I bend my knees a little, pitch the shovel forward across the stall floor, and walk to the wall. Jupiter waits a second before he follows. I hear him scoot forward, and then his tongue is under my ear, making me jump a little. I tell him “Hee-ahh,” all long and slow like the month of August. Jupiter obeys by keeping his tongue to himself and letting me finish mucking his stall. That’s when I hear a horse—probably Hester—at the other end of the barn let out a low hoot, a stomp like a two-step, and then the melody of a conversation.

“Sullivan’s all talk.” I recognize the machismo right away; I’d recognize it underwater and in space. “He won’t really tell your mama. He probably wants to read it as much as you do.”

“I don’t know. He’s not that into end-of-the-world stuff.” My brother’s girlfriend’s voice, Serena. She’s the only one I know that can make two syllables out of the word ‘world.’

“But he is into knowing what everyone in class is talking about. Trust me. He wants to read it, too. And that’s too bad because you’re going to give it to me when you’re done, aren’t you?” I can only assume my brother tickles because Serena laughs and nothing he said was funny. I hear a quick grunt and then the unmistakable click of a kiss breaking apart. “Does that convince you?”

I can’t hear Serena’s answer; she’s all whispers. It takes two or three of their clicks for me to think to tell them I’m here. But then I get a better idea.

As quiet as I can I pull the latch on Jupiter’s stall—its creak blends into the other barn noises: whinnies and water pumps and bats in the rafters preparing for their evening chase. Kurt and Serena are still talking softly. I look at the horse standing a few feet away, twitching its ears at me. It’s the one time I can remember when he doesn’t charge me after I open the door. I offer up my arm, and he starts licking. Slowly, slowly, I inch Jupiter out of his stall and into the thoroughfare. Once he’s out it’s like someone’s riding him, I guess because he wants washing. He walks right onto the thick mats that line the shower stall. A surprised shout echoes off the roof.
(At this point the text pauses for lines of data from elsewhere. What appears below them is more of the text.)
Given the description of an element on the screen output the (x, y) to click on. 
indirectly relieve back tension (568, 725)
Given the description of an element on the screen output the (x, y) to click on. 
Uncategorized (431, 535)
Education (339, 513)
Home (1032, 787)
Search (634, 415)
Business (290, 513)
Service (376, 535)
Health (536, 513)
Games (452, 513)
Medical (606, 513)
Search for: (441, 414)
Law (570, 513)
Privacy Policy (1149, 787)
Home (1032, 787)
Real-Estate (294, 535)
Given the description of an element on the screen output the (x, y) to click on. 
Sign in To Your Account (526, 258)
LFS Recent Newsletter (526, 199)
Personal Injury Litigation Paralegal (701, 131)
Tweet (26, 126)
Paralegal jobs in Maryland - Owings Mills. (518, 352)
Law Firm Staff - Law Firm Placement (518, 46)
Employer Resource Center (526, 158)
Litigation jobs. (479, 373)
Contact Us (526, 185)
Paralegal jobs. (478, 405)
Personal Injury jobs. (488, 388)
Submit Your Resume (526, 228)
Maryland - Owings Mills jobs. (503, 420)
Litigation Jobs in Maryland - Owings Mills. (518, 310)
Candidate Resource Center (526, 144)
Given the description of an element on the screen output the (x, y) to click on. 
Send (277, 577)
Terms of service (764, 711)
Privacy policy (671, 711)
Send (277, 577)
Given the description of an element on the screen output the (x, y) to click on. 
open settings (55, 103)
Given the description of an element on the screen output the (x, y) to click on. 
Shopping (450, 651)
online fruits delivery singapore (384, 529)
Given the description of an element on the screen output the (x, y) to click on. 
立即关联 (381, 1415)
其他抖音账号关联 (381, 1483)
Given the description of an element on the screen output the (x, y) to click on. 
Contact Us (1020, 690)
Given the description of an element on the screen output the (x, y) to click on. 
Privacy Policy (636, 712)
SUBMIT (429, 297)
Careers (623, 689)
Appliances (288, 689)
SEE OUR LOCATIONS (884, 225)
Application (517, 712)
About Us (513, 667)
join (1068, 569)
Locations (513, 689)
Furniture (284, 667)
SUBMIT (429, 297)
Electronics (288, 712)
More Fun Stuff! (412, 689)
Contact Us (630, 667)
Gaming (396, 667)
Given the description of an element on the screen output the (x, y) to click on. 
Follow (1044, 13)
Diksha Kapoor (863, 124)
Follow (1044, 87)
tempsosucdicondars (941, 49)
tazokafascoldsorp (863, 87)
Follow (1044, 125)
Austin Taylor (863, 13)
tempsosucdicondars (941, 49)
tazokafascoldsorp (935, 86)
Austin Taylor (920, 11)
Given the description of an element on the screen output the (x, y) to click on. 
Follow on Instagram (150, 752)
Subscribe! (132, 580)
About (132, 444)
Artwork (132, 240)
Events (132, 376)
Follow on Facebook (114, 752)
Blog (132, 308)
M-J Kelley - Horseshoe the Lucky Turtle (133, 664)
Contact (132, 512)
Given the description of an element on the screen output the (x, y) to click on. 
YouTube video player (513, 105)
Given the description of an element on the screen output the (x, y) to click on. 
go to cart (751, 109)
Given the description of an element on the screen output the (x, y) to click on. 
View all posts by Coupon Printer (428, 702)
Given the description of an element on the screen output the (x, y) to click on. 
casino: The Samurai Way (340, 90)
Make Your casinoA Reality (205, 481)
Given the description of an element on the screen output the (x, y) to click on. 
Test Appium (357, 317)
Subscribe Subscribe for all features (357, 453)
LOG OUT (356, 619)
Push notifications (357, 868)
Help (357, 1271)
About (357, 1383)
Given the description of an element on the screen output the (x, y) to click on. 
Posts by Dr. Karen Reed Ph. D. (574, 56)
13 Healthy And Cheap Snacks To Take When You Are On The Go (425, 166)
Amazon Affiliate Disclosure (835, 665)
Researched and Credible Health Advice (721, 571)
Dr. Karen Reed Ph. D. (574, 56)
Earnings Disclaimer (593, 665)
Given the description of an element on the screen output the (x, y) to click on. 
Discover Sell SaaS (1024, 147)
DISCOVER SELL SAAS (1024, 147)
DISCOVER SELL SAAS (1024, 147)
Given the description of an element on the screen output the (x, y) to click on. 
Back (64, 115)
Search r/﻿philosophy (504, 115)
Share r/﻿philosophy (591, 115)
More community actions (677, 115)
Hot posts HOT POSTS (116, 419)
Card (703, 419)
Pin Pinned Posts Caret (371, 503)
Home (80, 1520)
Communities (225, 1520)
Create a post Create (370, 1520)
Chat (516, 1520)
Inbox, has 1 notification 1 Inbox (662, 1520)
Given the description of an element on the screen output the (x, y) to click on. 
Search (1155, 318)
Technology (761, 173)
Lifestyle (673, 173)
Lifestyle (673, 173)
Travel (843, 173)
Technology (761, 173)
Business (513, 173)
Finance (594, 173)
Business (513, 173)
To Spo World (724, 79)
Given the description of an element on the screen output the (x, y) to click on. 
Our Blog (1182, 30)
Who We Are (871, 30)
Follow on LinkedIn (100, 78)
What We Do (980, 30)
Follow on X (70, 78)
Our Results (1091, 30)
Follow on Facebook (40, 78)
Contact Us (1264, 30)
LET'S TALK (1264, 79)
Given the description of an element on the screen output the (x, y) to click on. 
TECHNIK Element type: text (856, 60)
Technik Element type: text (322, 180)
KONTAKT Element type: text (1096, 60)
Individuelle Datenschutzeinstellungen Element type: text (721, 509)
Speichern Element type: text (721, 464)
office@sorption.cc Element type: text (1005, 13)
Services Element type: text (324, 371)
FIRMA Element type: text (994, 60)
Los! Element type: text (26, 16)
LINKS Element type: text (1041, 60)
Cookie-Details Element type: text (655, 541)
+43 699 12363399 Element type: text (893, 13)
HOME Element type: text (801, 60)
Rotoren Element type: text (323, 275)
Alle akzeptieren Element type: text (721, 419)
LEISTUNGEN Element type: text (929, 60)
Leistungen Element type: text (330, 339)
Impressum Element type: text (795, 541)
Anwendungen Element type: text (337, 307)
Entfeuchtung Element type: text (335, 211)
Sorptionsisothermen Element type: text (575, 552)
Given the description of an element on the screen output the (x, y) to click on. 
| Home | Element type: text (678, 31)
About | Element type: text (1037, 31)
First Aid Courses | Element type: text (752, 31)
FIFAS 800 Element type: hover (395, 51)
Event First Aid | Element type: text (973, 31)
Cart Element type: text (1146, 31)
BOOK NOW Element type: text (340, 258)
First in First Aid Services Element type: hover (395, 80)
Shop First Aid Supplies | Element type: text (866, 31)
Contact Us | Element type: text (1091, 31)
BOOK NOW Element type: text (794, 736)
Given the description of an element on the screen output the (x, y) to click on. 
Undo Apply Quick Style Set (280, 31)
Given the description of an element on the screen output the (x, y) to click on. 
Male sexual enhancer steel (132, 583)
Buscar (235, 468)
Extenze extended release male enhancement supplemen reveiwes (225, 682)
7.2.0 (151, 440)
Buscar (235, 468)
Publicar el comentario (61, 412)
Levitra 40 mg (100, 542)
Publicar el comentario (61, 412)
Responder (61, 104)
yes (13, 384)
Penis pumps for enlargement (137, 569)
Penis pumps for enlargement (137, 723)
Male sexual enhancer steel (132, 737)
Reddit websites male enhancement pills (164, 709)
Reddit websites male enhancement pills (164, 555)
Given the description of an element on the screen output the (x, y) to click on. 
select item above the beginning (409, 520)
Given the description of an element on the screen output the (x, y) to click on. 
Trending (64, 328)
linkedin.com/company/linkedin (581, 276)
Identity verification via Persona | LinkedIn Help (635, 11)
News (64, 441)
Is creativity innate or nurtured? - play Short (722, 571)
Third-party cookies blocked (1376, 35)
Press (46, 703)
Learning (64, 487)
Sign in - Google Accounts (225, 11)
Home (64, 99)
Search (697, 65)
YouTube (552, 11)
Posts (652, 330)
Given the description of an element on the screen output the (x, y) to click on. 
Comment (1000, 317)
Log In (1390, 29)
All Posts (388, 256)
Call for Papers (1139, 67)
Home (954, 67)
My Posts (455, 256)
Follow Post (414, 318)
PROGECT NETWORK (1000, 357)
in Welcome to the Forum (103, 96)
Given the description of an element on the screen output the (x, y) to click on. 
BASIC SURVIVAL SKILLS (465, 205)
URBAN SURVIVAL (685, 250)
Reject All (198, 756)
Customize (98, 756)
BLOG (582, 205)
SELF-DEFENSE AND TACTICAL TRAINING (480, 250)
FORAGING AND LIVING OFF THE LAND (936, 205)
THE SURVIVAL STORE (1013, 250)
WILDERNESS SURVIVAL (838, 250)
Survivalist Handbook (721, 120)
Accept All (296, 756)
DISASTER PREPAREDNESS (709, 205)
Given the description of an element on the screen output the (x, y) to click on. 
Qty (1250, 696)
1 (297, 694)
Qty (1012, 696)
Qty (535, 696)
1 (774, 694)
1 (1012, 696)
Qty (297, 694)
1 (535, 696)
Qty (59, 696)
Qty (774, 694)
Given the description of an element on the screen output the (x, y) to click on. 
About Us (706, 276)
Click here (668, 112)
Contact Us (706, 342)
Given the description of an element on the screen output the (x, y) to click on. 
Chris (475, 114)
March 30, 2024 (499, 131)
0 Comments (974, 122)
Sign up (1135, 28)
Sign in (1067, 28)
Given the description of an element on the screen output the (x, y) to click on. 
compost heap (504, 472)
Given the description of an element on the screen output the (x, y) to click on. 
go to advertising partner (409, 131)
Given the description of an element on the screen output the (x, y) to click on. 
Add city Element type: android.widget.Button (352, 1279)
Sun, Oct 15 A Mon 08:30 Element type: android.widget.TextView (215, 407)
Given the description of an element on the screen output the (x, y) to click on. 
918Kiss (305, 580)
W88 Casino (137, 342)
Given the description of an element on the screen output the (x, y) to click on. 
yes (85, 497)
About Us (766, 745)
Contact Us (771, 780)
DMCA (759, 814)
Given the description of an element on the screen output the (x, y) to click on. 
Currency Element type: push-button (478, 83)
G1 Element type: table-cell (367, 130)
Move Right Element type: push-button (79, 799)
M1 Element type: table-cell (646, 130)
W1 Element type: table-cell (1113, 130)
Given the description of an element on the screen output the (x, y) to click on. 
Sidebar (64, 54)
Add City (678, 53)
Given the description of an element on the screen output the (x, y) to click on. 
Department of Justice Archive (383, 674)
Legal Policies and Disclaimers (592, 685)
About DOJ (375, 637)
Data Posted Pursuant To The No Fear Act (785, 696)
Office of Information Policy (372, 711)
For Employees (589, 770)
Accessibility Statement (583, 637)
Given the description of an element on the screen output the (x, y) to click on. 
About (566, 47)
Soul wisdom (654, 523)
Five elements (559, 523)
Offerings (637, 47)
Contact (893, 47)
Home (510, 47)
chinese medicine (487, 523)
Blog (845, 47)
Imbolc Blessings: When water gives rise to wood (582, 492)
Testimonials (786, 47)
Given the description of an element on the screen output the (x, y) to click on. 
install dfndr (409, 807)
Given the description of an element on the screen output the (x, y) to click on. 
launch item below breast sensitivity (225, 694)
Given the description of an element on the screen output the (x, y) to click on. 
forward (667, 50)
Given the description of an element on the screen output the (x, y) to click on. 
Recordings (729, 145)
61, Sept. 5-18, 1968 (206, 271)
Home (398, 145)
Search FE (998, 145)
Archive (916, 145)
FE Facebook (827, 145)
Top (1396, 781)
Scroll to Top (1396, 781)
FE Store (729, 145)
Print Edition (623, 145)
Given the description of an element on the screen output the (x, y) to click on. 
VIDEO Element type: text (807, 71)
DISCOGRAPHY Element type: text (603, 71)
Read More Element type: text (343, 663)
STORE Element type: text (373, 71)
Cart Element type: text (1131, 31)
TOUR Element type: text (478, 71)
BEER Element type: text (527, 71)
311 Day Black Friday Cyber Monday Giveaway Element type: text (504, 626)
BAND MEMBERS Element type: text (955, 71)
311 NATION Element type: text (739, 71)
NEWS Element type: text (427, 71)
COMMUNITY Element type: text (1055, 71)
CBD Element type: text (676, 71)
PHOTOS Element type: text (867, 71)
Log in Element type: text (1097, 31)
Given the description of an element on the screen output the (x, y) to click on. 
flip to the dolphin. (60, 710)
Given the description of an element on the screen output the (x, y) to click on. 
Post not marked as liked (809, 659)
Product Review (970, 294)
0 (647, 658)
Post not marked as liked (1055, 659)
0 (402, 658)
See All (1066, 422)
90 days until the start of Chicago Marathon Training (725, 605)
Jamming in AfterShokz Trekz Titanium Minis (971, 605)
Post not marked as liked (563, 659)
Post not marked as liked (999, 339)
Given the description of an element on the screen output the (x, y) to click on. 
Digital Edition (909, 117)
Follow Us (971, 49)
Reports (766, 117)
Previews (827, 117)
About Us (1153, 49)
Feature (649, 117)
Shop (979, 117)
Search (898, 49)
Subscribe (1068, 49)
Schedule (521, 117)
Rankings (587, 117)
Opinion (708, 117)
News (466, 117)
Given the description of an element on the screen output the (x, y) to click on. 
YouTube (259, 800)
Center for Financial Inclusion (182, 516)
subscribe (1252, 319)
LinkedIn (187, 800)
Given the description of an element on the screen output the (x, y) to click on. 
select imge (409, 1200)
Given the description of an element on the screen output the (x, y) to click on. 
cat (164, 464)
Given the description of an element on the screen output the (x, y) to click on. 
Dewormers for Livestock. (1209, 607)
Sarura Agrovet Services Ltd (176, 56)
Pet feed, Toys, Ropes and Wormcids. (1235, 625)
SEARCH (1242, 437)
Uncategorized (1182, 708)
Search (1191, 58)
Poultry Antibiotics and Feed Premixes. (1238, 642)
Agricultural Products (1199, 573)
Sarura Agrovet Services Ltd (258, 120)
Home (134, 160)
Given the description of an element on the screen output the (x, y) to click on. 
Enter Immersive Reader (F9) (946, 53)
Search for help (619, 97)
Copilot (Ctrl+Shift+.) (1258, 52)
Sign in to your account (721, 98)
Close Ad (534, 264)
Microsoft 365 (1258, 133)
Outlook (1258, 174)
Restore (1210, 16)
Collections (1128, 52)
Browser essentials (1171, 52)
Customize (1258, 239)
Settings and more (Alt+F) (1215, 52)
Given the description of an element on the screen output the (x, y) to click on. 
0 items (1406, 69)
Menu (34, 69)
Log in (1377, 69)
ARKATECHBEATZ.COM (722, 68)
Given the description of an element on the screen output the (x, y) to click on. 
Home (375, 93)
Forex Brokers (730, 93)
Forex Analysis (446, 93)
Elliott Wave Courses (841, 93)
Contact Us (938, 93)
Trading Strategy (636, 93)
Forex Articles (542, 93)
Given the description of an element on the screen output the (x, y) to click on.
“Damn it, Jupe, stop licking me for a minute.”

“How’d he get in here?” Serena says, sounding unphased.

“Hold that thought. I’m just going to put him back.” When Kurt turns the corner, flushed and missing his shirt, I make sure I’m giving him my widest grin. He skips right into a run. Then it’s my laughter bouncing around the barn, and I’m hiding in the orchard out of breath wondering how long I should wait before I go back in.